TEXTE FOURNI:
....................

Elle est en tout cas menacée par les pratiques autoritaires du président Macky Sall et sa volonté d’étouffer toute opposition à son régime. Il a caporalisé les médias publics, notamment la RTS (Radio-Télévision sénégalaise), confiée à un responsable de son parti, Racine Talla, qui utilise cet organe comme un instrument de propagande au service du régime. La RTS n’a pas couvert les événements des derniers jours, alors qu’ils participent d’une crise politique majeure au Sénégal. Elle ne garantit pas le pluralisme, puisqu’elle écarte totalement l’opposition dans l’accès à ce média public, en violation flagrante de la loi. Le Conseil national de régulation de l’audiovisuel (CNRA) n’est pas intervenu, alors qu’il s’est montré prompt à couper le signal de deux télévisions privées, Walf TV et Sen TV, pour une durée de 72 heures au motif qu’elles diffusaient en direct les manifestations.
Face à la montée des tensions, comment expliquer le silence des guides religieux, qui ont une grande influence au Sénégal ?
Les guides religieux ont en effet toujours joué un rôle de médiation pour apaiser les tensions politiques. Ils peuvent le faire publiquement ou plus discrètement. A travers leurs représentants, ils ont exprimé leur sentiment par rapport à cette crise en appelant au calme et en recommandant au président de la République de préserver la paix et la stabilité du pays. Mais il faut rappeler que les khalifes généraux ont mené de nombreuses médiations dans les affaires politico-judiciaires de Karim Wade et de Khalifa Sall et qu’ils n’ont pas été écoutés.
Comment envisager une sortie de crise ?
A mon avis, il faut commencer par libérer les militants emprisonnés. Certains ont été victimes d’arrestations préventives qui sont arbitraires au regard de la loi, en l’absence de faits avérés tendant à la réalisation d’une infraction. Les charges relatives à des infractions à connotation politique qui pèsent sur Ousmane Sonko, comme l’appel à l’insurrection et les troubles à l’ordre public, devraient également être abandonnées. Ce serait la meilleure manière de dépolitiser cette affaire. Concernant la plainte d’Adji Sarr pour viol et menaces de mort, la justice doit tirer cette affaire au clair de manière contradictoire et en toute impartialité. Ousmane Sonko a été placé sous contrôle judiciaire, c’est un premier pas pour apaiser la situation.

....................

EXTRAITS DE DONNÉES:
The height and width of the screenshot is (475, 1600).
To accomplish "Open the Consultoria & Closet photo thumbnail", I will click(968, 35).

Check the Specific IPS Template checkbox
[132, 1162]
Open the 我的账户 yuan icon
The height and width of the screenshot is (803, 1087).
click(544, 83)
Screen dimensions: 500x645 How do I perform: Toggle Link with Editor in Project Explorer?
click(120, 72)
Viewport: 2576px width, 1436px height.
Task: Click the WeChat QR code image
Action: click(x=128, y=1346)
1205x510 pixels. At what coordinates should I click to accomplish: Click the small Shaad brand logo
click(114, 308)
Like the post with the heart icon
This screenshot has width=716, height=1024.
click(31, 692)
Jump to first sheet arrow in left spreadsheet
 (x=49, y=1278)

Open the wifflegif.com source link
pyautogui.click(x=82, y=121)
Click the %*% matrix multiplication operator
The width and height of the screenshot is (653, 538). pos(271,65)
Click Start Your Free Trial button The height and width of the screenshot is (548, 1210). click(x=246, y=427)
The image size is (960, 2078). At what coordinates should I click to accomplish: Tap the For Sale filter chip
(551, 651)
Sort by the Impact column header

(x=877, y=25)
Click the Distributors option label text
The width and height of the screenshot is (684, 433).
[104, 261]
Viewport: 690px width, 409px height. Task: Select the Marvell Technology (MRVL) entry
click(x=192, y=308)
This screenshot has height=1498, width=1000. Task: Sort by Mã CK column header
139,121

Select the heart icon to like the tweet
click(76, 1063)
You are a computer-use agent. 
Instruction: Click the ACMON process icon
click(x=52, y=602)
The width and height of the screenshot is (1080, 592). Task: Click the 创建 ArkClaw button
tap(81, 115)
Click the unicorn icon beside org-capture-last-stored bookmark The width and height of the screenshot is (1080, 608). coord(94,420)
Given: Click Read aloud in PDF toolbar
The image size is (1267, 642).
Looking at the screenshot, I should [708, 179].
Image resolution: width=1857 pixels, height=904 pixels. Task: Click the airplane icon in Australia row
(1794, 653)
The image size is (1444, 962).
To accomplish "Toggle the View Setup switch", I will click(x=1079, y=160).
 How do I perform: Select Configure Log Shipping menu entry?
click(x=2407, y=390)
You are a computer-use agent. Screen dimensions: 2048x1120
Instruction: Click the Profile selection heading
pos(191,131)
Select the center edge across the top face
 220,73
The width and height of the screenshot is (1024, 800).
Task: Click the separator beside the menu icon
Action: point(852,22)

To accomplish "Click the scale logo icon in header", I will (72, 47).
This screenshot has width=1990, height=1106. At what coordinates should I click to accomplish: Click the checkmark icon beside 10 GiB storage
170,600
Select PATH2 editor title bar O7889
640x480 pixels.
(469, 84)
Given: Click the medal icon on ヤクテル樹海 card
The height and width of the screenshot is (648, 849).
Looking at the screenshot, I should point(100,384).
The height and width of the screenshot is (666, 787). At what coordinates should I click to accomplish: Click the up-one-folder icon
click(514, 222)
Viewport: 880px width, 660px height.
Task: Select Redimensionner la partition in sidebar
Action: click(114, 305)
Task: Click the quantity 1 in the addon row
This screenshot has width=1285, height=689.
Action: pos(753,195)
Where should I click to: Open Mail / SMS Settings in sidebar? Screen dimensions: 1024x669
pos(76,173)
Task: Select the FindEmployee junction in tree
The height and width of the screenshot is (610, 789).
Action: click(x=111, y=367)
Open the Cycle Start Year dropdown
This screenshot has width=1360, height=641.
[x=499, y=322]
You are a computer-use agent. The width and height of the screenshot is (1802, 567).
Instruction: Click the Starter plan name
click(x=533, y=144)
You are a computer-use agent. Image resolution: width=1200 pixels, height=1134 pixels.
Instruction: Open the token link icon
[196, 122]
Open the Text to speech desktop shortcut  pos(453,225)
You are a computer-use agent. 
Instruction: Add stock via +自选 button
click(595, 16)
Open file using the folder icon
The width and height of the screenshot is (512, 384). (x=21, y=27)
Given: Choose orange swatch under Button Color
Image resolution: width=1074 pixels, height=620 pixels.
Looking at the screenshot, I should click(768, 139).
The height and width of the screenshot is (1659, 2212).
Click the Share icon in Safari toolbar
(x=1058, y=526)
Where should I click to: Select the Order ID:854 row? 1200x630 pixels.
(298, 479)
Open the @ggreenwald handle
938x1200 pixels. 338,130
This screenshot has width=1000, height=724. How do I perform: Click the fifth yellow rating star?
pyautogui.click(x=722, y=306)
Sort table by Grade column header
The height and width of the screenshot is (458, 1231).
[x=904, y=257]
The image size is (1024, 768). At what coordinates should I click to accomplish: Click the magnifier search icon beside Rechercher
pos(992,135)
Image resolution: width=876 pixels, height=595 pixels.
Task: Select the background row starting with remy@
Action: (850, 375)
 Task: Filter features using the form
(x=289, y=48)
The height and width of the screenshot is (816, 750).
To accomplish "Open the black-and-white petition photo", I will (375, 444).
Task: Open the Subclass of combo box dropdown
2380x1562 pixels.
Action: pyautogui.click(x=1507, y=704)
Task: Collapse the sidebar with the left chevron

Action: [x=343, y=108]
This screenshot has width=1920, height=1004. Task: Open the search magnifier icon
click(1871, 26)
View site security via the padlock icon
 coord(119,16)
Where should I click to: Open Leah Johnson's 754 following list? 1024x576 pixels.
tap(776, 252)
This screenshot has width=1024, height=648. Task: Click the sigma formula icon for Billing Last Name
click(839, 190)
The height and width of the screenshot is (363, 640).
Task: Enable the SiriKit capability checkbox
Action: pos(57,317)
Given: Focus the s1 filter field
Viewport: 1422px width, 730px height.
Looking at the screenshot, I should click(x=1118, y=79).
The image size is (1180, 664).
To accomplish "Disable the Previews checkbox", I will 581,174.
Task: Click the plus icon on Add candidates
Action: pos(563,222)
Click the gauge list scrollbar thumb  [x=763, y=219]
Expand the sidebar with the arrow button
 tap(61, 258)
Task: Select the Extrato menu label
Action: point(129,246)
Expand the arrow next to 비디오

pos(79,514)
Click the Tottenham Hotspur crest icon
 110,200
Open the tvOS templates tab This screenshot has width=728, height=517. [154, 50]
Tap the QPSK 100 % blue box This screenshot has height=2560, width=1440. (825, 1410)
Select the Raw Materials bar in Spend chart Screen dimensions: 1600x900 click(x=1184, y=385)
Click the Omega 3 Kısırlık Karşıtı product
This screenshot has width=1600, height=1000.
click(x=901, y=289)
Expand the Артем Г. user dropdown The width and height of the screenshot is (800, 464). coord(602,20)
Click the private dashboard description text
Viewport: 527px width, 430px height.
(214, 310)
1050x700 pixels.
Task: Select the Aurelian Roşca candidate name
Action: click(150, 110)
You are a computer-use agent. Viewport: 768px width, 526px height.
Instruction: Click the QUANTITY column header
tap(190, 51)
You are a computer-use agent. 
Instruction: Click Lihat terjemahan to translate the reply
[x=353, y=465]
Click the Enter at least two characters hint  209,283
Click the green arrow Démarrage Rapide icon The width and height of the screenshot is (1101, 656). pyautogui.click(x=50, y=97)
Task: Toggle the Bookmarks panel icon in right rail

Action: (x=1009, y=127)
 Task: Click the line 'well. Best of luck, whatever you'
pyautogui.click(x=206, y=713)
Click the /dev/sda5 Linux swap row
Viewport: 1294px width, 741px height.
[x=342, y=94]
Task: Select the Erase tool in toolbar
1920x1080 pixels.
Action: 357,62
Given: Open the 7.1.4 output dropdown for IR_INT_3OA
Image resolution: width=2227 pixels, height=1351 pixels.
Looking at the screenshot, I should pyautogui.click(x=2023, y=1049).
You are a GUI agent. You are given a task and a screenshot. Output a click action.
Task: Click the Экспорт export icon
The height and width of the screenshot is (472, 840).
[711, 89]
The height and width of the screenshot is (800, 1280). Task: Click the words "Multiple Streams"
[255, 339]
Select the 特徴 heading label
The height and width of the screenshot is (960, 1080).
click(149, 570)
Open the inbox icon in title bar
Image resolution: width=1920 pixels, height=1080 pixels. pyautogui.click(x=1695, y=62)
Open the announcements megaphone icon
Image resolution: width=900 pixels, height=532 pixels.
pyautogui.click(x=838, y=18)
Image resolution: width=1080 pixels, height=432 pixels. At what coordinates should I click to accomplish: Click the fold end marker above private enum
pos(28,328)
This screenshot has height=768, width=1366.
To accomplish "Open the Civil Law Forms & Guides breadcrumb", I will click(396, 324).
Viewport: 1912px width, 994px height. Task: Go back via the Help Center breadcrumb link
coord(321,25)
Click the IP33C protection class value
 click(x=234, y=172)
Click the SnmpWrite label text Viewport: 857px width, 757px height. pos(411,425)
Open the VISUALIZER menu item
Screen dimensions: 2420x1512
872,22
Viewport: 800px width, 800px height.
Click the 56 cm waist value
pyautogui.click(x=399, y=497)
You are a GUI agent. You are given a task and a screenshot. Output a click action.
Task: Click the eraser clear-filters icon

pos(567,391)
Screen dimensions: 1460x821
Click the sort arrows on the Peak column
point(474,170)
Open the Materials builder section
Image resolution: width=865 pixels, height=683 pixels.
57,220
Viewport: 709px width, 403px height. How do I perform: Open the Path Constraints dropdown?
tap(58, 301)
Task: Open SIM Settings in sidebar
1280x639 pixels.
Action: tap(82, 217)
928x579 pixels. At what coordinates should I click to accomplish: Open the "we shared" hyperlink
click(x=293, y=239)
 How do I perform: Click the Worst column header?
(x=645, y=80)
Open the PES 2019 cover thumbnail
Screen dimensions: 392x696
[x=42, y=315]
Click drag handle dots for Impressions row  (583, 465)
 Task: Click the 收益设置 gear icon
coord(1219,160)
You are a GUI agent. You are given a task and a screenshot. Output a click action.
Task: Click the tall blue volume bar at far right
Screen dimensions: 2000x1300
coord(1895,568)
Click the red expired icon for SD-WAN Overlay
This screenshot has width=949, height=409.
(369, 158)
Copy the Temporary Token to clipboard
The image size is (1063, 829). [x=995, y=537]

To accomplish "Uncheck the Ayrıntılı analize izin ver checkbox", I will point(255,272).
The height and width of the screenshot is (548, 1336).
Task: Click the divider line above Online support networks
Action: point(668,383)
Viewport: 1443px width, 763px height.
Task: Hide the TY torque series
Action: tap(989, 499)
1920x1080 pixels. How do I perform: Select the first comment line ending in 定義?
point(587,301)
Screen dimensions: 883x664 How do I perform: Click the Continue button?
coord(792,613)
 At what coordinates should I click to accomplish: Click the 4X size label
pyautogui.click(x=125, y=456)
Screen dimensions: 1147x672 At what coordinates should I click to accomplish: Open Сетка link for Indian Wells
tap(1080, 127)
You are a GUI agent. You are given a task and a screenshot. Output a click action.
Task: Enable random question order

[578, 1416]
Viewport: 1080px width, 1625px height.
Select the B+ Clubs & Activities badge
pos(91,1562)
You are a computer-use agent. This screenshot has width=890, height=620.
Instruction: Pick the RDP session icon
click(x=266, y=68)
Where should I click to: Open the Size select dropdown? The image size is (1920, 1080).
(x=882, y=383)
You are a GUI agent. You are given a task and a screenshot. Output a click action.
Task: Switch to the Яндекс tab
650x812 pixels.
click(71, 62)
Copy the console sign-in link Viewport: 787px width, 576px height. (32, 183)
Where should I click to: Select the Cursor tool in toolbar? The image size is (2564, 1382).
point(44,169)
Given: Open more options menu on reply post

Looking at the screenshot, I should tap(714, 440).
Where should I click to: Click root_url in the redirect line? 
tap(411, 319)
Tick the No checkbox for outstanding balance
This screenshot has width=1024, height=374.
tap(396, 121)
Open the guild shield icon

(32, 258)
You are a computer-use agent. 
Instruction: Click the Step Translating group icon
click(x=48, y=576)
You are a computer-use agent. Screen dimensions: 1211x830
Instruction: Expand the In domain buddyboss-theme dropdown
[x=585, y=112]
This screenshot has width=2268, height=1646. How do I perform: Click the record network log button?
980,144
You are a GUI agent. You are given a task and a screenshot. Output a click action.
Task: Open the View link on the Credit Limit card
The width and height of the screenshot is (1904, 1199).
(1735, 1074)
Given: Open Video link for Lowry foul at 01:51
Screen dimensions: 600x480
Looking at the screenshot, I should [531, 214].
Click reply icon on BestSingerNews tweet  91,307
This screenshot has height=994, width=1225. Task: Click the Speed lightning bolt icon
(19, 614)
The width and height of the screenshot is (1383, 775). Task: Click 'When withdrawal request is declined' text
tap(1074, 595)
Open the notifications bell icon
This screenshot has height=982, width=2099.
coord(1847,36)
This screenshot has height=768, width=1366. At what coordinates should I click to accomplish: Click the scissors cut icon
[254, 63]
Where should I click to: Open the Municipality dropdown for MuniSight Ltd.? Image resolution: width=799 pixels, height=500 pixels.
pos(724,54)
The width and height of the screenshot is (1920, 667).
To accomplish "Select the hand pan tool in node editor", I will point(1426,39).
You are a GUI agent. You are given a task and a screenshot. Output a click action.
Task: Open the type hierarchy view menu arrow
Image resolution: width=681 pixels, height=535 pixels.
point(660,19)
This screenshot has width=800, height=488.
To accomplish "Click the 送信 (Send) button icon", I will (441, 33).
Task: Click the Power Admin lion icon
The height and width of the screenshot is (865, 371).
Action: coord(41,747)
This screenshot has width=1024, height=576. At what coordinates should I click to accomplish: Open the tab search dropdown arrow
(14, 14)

....................

CONSIGNES:
1. Selon le texte sur la crise au Sénégal, quelles télévisions privées ont vu leur signal coupé par le CNRA, et pour quelle durée ?
2. Traduisez en anglais cette phrase du texte sur la crise au Sénégal : « Ousmane Sonko a été placé sous contrôle judiciaire, c’est un premier pas pour apaiser la situation. »

RÉPONSES RÉDIGÉES:
1. Walf TV et Sen TV, pour une durée de 72 heures.

2. Ousmane Sonko has been placed under judicial supervision; this is a first step toward calming the situation.